Heritage conservation is founded on a modernist view of the supremacy of reason and science over faith, religion and belief.
This leads to the conservation policy of detaching objects from their cultural contexts and freezing them in time. If the culture that produced the object has died, this may be justifiable. But a different policy is surely necessary when, as with Buddhism in Ladakh, the culture is alive.
Stupas are a case in point. They were made for religious reasons, to symbolise man’s place in space-time and the universe.
Building a stupa yields merit. Maintaining a stupa yields merit. Going clockwise around a stupa yields merit. Yet seeing a stupa decay is also instructive, as an illustration of impermanence, of anicca. With his last words, the Buddha reminded his followers that ‘All created things are impermanent’. So good actions are more important than any material or worldly goods. Similar considerations apply to the conservation of historic gardens, and much else.

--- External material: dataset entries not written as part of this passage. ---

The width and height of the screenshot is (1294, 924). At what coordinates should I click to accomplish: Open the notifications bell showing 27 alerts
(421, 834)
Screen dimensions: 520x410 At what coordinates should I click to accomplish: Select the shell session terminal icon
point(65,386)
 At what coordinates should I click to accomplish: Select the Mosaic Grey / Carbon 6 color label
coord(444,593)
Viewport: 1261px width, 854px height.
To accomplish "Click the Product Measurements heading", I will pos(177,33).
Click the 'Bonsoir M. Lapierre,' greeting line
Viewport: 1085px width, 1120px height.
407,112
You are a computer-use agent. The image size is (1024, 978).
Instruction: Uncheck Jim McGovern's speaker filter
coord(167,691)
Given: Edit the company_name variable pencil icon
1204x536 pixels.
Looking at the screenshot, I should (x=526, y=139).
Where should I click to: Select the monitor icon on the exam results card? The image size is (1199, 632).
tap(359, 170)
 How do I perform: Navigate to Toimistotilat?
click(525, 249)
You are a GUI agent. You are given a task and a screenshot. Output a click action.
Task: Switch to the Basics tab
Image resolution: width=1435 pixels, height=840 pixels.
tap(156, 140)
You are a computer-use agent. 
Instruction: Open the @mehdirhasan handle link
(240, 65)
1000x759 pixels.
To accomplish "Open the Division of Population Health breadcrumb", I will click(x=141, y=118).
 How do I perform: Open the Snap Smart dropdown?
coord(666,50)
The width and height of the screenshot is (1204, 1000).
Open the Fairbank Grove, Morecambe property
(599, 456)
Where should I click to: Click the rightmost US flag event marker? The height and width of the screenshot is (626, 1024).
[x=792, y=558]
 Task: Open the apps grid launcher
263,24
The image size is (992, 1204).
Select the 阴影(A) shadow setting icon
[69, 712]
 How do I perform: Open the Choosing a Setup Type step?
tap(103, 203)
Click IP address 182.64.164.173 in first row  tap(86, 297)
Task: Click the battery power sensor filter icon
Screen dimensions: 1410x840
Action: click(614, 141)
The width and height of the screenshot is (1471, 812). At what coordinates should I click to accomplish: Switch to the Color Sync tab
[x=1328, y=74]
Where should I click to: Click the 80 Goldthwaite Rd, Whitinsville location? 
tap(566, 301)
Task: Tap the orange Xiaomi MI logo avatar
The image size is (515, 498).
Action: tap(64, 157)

Denis Byrne writes that ‘the life of a stupa is one of disintegration and accumulation’. I agree, and I also believe ‘that the life of a garden is one of disintegration and accumulation’. Only a few gardens and a few stupas should be managed like museum exhibits. Some stupas do memorialise the lives of holy men, but none were conceived as ‘sleeping places’ for the dead, which is the origin of the word ‘cemetery’. The Buddha was cremated and his ashes were scattered by dividing them among his followers.